Entre a conivência e a incompetência
Mehdi Hasan, repórter e apresentador do "Upfront" e do "Head To Head", vitrines da rede catariana AlJazerra, conquistou milhões de brasileiros - e afastou outros tantos - ao confrontar a ex-presidente Dilma Rousseff a respeito das acusações de corrupção que catalisaram o processo de impeachment.

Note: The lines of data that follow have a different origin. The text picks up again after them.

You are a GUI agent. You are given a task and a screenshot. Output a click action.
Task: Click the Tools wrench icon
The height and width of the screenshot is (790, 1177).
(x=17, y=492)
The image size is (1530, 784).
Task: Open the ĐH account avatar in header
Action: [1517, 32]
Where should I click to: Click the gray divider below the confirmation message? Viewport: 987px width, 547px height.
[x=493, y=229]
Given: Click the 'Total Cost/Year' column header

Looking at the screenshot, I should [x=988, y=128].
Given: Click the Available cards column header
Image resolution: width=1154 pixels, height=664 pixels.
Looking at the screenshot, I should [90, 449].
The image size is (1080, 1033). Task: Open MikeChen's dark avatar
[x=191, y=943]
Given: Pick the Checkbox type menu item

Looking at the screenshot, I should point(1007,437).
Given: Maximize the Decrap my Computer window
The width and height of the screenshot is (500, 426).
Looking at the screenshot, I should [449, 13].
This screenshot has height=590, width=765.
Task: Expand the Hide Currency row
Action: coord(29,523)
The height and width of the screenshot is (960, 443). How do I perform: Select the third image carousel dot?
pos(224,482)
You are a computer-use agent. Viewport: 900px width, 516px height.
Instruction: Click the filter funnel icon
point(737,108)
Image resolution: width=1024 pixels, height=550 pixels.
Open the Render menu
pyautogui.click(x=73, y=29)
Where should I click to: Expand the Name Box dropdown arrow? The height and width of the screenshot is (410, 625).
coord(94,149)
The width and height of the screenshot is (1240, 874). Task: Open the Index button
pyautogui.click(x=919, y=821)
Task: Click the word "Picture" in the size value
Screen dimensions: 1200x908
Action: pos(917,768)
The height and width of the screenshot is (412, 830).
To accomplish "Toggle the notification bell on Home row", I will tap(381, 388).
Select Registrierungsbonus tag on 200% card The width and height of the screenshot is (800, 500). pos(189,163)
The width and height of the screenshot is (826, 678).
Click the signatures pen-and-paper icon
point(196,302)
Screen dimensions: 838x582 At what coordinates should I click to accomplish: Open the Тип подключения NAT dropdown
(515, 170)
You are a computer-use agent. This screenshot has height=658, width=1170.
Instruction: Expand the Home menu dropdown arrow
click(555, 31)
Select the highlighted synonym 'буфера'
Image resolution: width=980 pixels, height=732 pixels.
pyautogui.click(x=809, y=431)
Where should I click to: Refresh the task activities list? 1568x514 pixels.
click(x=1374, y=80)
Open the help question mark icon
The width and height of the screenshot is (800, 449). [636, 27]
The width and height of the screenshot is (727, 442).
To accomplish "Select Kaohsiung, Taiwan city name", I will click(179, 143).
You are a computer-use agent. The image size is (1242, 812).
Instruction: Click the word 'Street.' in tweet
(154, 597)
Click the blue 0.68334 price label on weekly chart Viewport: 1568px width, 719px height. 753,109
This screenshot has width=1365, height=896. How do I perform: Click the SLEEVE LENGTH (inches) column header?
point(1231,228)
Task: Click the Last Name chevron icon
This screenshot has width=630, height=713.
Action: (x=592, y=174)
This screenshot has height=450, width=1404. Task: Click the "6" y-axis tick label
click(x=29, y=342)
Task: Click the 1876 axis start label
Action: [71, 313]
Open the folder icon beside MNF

Exibida semana passada, a entrevista de quase 25 minutos merecia ser repercutida pela abrangência editorial e a disposição do jornalista, um "britânico perdido em Washington", em compreender o confuso sistema político brasileiro e contextualizar os indicadores da crise econômica a quem não está familiarizado com o nosso país. Como o Brasil é o Brasil, acabou incensada por um trecho de quase 30 segundos, onde Hasan pergunta a Dilma se ela era cúmplice ou incompetente na administração da Petrobras.
Jornalistas não podem esconder informações. Nem tratar de maneira condescendente seus entrevistados. A insistência e a acidez de Mehdi Hasan traduzem esses valores básicos, que deveriam pautar as relações de todos os profissionais.
O domínio do Facebook sobre os brasileiros destruiu o resto de racionalidade que havia na opinião pública. A sociedade passou a ser analisada sob a ótica - e a constituição mambembe - de bolhas que julgam ser representantes de milhões de pessoas que não estão nem aí pra paçoca. Trocamos o realismo nauseante por uma distopia infantilizada.
Quem aplaude a Al Jazeera não está impressionado com o profissionalismo de Mehdi Hasan. Está feliz apenas com o apuro de alguém indesejado. Da mesma maneira, quem critica o jornalista teria outra postura se na cadeira ocupada por Dilma estivesse um político tucano. Ou Jair Bolsonaro. Ou Ronaldo Caiado.
Se a reação do público é compreensível, as críticas dos veículos brasileiros ao estilo de Mehdi Hasan são descabidas e estúpidas. Não faz sentido um repórter perpetuar o conchavo, o acobertamento, a condescendência. Sobretudo quando do outro lado está uma autoridade. Governos e governantes devem ser questionados o tempo todo, sem distinções.
Em 1997, Sônia Bridi entregou ao "Jornal Nacional" um dos melhores recortes da redemocratização brasileira. Frente a frente com Fernando Collor, primeiro presidente eleito de forma direta desde a ditadura militar, tirou o hoje senador do sério, atrasando seu retorno ao Congresso. Combateu o caçador de marajás e voltou com a carcaça dele para casa.
Mehdi Hasan respeitou Dilma Rousseff, o público e o jornalismo ao expor claramente suas ideias. Os blogs que reclamaram de Mehdi Hasan desrespeitaram só Dilma Rousseff e o jornalismo. Porque eles não têm público. Só bolhas.